Humans are Transitional Animals, Not the Climax of Consciousness...,

nautil.us  |  Meanwhile, over the last four decades, the winds have shifted, as often happens in science as researchers pursue the best questions to ask. Enormous projects, like those of the Allen Institute for Brain Science and the Brain-Mind Institute of the Swiss Federal Institute of Technology, seek to understand the structure and function of the brain in order to answer many questions, including what consciousness is in the brain and how it is generated, right down to the neurons. A whole field, behavioral economics, has sprung up to describe and use the ways in which we are unconscious of what we do—a major theme in Jaynes’ writing—and the insights netted its founders, Daniel Kahneman and Vernon L. Smith, the Nobel Prize.

Eric Schwitzgebel, a professor of philosophy at University of California, Riverside, has conducted experiments to investigate how aware we are of things we are not focused on, which echo Jaynes’ view that consciousness is essentially awareness. “It’s not unreasonable to have a view that the only things you’re conscious of are things you are attending to right now,” Schwitzgebel says. “But it’s also reasonable to say that there’s a lot going on in the background and periphery. Behind the focus, you’re having all this experience.” Schwitzgebel says the questions that drove Jaynes are indeed hot topics in psychology and neuroscience.
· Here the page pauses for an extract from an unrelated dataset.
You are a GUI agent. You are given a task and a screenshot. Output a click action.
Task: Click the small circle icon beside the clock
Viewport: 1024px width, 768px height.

But at the same time, Jaynes’ book remains on the scientific fringe. “It would still be pretty far outside of the mainstream to say that ancient Greeks didn’t have consciousness,” he says.

Dennett, who has called The Origin of Consciousness in the Breakdown of the Bicameral Mind a “marvelous, wacky book,” likes to give Jaynes the benefit of the doubt. “There were a lot of really good ideas lurking among the completely wild junk,” he says. Particularly, he thinks Jaynes’ insistence on a difference between what goes on in the minds of animals and the minds of humans, and the idea that the difference has its origins in language, is deeply compelling.

“[This] is a view I was on the edge of myself, and Julian kind of pushed me over the top,” Dennett says. “There is such a difference between the consciousness of a chimpanzee and human consciousness that it requires a special explanation, an explanation that heavily invokes the human distinction of natural language,” though that’s far from all of it, he notes. “It’s an eccentric position,” he admits wryly. “I have not managed to sway the mainstream over to this.”

It’s a credit to Jaynes’ wild ideas that, every now and then, they are mentioned by neuroscientists who study consciousness. In his 2010 book, Self Comes to Mind, Antonio Damasio, a professor of neuroscience, and the director of the Brain and Creativity Institute at the University of Southern California, sympathizes with Jaynes’ idea that something happened in the human mind in the relatively recent past. “As knowledge accumulated about humans and about the universe, continued reflection could well have altered the structure of the autobiographical self and led to a closer stitching together of relatively disparate aspects of mind processing; coordination of brain activity, driven first by value and then by reason, was working to our advantage,” he writes. But that’s a relatively rare endorsement. A more common response is the one given by neurophilosopher Patricia S. Churchland, an emerita professor at the University of California, San Diego. “It is fanciful,” she says of Jaynes’ book. “I don’t think that it added anything of substance to our understanding of the nature of consciousness and how consciousness emerges from brain activity.”

Jaynes himself saw his theory as a scientific contribution, and was disappointed with the research community’s response. Although he enjoyed the public’s interest in his work, tilting at these particular windmills was frustrating even for an inveterate contrarian. Jaynes’ drinking grew heavier. A second book, which was to have taken the ideas further, was never completed.

And so, his legacy, odd as it is, lives on. Over the years, Dennett has sometimes mentioned in his talks that he thought Jaynes was on to something. Afterward—after the crowd had cleared out, after the public discussion was over—almost every time there would be someone hanging back. “I can come out of the closet now,” he or she would say. “I think Jaynes is wonderful too.”